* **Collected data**
....

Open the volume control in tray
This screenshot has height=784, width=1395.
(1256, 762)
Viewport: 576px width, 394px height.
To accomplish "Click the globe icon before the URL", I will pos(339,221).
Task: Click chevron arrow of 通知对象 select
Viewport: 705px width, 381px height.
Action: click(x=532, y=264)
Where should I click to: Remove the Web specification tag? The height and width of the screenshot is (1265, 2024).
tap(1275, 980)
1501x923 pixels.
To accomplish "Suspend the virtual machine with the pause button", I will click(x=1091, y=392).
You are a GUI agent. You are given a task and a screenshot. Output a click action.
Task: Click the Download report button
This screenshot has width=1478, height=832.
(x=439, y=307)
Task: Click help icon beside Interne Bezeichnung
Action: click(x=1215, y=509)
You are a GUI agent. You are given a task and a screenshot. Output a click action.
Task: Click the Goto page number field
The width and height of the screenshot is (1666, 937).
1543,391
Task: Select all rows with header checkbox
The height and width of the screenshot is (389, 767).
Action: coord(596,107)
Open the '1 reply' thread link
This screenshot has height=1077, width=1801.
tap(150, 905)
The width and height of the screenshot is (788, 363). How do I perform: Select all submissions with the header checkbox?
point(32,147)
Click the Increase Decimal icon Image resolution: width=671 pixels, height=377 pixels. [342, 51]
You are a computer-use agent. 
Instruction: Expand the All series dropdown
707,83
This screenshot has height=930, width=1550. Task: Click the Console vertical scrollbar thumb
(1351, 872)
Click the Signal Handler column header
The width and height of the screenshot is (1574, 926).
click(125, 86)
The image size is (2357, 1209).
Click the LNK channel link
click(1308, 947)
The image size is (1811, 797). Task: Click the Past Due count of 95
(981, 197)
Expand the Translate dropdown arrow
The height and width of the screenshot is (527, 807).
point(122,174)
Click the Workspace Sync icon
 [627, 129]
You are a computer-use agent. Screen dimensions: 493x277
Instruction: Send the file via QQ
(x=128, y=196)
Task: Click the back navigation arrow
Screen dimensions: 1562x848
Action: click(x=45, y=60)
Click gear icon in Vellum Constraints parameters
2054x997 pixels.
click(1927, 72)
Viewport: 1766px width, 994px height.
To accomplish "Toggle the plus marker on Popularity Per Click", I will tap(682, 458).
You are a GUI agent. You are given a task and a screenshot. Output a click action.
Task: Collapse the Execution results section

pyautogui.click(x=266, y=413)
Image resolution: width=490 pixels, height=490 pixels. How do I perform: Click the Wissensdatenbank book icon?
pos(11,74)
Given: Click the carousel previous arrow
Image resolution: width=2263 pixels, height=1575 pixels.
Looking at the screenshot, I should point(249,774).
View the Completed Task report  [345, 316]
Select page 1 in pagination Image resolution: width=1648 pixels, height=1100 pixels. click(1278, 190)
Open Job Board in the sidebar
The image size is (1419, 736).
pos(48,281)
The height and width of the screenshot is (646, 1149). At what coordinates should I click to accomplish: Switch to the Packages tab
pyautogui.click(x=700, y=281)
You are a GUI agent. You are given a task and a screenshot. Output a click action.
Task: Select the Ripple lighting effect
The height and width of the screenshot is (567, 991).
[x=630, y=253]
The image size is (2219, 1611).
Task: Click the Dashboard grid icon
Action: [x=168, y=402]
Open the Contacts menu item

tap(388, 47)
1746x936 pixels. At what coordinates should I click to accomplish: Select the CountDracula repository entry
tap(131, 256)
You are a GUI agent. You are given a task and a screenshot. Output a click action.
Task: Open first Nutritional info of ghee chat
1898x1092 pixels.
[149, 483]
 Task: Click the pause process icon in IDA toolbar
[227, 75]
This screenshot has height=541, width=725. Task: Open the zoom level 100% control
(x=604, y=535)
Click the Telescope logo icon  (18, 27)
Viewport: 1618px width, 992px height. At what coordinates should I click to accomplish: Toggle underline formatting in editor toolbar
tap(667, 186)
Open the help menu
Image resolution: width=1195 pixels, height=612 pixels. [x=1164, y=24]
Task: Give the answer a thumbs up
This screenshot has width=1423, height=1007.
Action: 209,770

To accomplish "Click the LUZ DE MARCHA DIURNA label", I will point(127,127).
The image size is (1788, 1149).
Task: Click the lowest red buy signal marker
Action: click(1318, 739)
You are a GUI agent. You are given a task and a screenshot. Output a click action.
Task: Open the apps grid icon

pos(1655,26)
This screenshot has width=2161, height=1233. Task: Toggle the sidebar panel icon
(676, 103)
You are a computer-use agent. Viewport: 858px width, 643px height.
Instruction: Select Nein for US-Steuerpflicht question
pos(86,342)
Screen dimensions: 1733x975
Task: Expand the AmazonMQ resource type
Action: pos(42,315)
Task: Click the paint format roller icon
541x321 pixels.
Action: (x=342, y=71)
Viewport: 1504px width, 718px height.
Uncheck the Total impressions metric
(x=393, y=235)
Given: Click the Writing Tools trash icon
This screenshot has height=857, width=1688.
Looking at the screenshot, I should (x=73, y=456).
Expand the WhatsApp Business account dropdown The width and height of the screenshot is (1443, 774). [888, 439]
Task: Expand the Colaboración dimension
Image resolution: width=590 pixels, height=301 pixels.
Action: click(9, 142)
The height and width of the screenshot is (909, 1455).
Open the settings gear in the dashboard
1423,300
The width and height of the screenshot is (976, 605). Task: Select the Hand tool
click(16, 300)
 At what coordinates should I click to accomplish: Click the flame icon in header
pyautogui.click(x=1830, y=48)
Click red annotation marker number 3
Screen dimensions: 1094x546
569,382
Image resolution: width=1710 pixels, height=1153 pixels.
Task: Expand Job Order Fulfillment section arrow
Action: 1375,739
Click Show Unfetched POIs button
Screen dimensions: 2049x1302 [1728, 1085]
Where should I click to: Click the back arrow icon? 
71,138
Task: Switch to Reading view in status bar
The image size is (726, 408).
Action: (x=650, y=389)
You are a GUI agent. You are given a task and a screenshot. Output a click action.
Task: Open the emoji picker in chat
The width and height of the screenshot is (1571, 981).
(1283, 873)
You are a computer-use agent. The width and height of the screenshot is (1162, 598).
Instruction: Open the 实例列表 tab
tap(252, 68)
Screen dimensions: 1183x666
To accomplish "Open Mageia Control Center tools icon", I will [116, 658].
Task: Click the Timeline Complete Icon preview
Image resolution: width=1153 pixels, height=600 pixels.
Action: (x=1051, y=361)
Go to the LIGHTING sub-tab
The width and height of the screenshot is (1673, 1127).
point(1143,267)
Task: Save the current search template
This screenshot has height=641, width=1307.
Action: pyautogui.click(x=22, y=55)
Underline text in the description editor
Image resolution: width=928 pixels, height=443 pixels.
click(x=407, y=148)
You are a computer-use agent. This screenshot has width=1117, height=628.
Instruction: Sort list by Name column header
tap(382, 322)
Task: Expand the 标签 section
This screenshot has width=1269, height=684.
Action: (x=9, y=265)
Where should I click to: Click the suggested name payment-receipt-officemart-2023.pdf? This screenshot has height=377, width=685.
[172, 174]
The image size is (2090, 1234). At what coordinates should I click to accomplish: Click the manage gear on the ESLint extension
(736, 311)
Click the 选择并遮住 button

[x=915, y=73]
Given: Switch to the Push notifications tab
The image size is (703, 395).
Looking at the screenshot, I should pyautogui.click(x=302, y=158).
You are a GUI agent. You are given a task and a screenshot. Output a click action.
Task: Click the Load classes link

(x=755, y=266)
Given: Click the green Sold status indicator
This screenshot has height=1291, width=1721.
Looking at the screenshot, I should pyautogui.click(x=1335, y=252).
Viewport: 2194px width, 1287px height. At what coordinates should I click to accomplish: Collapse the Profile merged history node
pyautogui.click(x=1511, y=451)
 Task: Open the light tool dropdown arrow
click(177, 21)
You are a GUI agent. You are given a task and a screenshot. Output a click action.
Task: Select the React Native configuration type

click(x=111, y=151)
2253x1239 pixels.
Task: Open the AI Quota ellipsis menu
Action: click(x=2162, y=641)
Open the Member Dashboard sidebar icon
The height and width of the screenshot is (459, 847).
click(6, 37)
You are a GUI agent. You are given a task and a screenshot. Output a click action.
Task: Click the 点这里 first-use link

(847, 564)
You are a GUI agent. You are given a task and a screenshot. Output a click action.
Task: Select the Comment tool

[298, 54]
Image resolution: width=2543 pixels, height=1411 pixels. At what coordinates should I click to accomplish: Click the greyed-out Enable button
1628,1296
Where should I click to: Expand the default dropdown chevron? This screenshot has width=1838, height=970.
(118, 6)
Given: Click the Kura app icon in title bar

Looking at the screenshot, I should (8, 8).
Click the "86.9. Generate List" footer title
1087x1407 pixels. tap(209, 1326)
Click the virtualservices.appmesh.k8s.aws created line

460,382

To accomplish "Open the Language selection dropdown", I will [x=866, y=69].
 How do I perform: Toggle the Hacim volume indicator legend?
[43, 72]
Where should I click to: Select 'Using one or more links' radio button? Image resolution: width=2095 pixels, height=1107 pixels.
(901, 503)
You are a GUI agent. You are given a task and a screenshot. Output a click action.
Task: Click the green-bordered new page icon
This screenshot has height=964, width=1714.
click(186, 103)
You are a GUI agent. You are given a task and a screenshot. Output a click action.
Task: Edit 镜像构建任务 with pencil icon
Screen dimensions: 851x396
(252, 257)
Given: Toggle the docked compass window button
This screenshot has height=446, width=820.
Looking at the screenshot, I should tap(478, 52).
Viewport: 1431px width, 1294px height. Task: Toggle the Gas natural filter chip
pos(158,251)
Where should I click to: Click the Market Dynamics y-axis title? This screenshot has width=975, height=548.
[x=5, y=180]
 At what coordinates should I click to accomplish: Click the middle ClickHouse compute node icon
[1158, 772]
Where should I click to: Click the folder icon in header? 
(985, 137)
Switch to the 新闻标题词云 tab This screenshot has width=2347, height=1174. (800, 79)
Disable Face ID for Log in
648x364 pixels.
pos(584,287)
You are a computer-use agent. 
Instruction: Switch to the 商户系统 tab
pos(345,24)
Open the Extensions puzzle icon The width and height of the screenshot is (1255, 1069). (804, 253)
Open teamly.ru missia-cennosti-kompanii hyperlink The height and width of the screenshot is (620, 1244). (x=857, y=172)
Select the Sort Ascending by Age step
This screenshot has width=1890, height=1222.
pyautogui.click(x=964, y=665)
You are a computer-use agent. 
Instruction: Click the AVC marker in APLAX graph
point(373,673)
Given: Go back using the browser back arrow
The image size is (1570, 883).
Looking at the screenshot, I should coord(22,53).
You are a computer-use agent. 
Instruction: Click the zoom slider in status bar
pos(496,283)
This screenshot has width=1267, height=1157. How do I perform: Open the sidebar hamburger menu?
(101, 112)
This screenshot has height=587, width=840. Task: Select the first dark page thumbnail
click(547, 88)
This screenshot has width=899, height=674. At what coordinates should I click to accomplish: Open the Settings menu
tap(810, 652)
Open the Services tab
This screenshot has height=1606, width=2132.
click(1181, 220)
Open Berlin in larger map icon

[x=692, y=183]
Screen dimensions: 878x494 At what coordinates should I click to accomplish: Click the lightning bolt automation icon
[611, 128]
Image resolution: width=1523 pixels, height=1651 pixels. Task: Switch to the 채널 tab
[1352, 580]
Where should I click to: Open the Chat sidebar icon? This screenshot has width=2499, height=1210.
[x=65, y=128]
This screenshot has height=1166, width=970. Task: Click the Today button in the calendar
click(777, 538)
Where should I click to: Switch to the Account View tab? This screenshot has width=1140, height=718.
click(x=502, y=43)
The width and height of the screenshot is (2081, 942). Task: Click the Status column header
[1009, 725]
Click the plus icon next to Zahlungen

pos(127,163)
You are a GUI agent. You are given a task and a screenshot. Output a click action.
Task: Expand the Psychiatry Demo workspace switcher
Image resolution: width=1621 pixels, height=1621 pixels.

....

Find the line with "Instruction: Expand the All series dropdown" in the entries above. Retype it and each line after it, exactly, through the line with "View the Completed", and stop there.

Instruction: Expand the All series dropdown
707,83
This screenshot has height=930, width=1550. Task: Click the Console vertical scrollbar thumb
(1351, 872)
Click the Signal Handler column header
The width and height of the screenshot is (1574, 926).
click(125, 86)
The image size is (2357, 1209).
Click the LNK channel link
click(1308, 947)
The image size is (1811, 797). Task: Click the Past Due count of 95
(981, 197)
Expand the Translate dropdown arrow
The height and width of the screenshot is (527, 807).
point(122,174)
Click the Workspace Sync icon
 [627, 129]
You are a computer-use agent. Screen dimensions: 493x277
Instruction: Send the file via QQ
(x=128, y=196)
Task: Click the back navigation arrow
Screen dimensions: 1562x848
Action: click(x=45, y=60)
Click gear icon in Vellum Constraints parameters
2054x997 pixels.
click(1927, 72)
Viewport: 1766px width, 994px height.
To accomplish "Toggle the plus marker on Popularity Per Click", I will tap(682, 458).
You are a GUI agent. You are given a task and a screenshot. Output a click action.
Task: Collapse the Execution results section

pyautogui.click(x=266, y=413)
Image resolution: width=490 pixels, height=490 pixels. How do I perform: Click the Wissensdatenbank book icon?
pos(11,74)
Given: Click the carousel previous arrow
Image resolution: width=2263 pixels, height=1575 pixels.
Looking at the screenshot, I should point(249,774).
View the Completed Task report  [345, 316]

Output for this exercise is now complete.